I prefer to avoid customizing apps. I want to be able to sit down at a fresh install (or someone else's) and not spend time learning their preferences.
When someone asks me for a checkbox so they can have my app work their way instead and everyone else can do theirs, the hair stands up on the back of my neck. The check boxes are hard to discover unless you put them front and center, in which case they remain there forever serving no purpose.
I would rather redesign the entire interface, either to find the right answer that works for everyone, or to learn what makes one class of users different from another. The check box is a mode, and nodes are to be avoided if I possibly can.
I realize that this puts me at odds with a whole class of users who want to make their box do their thing. It's your box and you should do what you want. And I really love style sheets for that. Rather than cobbling together my own set of possible preferences you should have something Turing complete. Go nuts with it.
I think most non-Linux users haven't made a fresh install in 5-10 years. Preferences files and apps get transferred when you buy a new computer or update your os.

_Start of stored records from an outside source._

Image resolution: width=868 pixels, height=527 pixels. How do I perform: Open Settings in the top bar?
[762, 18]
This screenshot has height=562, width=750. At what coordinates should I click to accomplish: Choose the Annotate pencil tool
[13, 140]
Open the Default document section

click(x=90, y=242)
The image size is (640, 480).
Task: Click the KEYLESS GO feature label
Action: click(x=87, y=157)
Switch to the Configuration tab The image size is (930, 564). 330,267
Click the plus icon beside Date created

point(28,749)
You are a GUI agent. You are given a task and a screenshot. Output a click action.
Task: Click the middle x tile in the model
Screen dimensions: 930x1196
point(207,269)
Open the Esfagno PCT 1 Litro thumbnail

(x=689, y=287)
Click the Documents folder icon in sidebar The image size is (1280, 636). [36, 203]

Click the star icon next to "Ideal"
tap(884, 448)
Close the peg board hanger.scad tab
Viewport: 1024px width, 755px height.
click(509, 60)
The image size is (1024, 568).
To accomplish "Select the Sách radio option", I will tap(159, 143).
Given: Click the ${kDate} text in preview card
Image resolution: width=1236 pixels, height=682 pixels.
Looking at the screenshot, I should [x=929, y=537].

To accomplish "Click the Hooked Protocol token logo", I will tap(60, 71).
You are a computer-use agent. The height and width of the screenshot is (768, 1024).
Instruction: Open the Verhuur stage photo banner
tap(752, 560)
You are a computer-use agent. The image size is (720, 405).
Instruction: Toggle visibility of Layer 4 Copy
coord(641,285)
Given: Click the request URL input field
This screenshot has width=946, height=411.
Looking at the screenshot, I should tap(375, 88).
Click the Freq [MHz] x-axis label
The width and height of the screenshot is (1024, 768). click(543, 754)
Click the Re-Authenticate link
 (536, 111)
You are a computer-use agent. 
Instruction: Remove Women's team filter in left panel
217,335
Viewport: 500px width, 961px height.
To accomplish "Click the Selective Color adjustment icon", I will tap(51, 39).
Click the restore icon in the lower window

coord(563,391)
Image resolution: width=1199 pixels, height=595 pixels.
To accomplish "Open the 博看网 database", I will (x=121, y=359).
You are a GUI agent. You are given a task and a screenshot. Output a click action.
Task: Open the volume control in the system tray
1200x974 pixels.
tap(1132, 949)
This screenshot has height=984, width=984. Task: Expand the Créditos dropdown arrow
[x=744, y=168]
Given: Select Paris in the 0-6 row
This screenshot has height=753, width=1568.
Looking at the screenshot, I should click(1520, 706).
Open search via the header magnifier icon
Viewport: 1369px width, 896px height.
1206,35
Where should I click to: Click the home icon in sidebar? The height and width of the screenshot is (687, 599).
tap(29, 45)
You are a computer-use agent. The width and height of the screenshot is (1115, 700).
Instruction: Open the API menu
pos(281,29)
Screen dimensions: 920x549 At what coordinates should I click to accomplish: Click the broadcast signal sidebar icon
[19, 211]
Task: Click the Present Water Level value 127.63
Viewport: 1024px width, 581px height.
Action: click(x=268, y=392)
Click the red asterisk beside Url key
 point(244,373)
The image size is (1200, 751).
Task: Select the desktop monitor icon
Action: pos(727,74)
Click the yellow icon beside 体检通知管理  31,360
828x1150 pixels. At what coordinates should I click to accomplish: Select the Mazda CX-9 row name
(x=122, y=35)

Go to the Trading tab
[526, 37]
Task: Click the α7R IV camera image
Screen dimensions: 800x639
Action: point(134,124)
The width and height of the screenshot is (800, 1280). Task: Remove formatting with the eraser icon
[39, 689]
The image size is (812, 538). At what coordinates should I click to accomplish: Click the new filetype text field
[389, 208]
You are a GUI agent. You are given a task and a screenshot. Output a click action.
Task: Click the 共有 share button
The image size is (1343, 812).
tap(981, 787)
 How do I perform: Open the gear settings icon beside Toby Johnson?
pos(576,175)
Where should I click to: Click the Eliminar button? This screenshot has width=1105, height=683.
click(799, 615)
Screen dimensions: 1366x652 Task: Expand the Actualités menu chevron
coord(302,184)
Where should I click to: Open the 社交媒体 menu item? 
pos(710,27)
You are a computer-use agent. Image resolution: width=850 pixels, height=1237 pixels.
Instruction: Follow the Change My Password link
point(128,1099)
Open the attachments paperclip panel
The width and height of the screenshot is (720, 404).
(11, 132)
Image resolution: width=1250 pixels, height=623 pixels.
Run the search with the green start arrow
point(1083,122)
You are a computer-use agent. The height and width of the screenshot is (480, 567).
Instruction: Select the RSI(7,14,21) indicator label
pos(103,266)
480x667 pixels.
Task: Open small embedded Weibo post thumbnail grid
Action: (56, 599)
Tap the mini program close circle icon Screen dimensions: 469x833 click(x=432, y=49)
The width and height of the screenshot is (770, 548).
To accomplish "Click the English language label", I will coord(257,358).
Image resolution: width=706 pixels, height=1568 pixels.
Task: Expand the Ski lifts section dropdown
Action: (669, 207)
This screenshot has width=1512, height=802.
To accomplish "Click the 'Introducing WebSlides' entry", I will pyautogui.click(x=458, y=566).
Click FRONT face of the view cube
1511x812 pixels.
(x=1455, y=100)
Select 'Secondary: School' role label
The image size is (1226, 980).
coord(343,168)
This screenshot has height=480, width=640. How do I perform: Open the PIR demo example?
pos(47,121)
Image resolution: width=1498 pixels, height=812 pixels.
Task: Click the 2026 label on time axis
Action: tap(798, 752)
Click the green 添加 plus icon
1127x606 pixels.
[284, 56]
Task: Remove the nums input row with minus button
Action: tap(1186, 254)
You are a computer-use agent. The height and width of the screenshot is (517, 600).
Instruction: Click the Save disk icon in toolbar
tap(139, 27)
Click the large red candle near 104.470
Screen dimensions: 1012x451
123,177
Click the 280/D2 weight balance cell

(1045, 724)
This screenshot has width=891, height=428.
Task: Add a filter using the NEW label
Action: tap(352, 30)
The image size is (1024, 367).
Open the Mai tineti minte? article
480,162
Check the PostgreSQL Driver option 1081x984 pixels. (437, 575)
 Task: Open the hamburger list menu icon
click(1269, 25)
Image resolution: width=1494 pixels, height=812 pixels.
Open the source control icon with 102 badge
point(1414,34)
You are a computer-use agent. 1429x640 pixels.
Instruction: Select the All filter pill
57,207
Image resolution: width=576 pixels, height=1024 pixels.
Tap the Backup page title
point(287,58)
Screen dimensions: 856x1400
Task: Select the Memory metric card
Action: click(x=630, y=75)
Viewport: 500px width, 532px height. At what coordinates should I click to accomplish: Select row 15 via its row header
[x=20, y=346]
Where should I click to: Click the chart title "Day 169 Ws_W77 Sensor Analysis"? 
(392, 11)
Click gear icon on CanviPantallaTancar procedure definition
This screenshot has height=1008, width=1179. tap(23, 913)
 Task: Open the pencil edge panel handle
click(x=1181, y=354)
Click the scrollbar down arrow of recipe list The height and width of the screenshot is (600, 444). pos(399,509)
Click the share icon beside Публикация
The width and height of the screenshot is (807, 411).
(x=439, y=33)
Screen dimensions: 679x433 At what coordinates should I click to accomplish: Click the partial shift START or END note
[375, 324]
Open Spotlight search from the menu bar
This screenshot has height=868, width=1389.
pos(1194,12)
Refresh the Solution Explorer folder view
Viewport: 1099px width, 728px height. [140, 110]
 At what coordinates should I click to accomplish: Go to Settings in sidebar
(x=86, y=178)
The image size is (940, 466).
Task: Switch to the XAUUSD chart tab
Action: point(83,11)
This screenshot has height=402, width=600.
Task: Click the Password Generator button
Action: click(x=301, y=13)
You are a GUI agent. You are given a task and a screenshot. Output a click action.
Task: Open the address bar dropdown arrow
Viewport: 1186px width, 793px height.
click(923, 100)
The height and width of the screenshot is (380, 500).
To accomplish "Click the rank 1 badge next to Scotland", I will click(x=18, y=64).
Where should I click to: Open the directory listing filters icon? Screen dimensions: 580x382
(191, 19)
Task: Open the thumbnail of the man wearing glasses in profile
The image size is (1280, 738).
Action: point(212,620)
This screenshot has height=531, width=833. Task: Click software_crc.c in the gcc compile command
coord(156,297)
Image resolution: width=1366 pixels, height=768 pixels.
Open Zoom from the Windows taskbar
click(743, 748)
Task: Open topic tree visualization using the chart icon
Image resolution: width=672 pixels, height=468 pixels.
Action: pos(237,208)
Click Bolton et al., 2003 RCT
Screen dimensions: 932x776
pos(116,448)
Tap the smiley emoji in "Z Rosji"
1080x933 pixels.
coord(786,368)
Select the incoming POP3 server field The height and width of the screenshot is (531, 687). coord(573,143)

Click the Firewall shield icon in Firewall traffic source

I was pleased how much was passed over from my last phone. I got the same brand so it's not surprising, but wow it is so much better than The Good Old Days (tm).
Idiomatic design will never come back. The reason being companies believe (correctly) that they design language is part of their brand. The uniqueness is, basically, the point.
That was one of the problem with the original Material framework: every app looked too similar making it hard to distinguish one from another. Google was concerned about people associating bad third party app with itself.
They added more customizability in Material 2 (or was it 3?), but yeah at that point some of the damage was done.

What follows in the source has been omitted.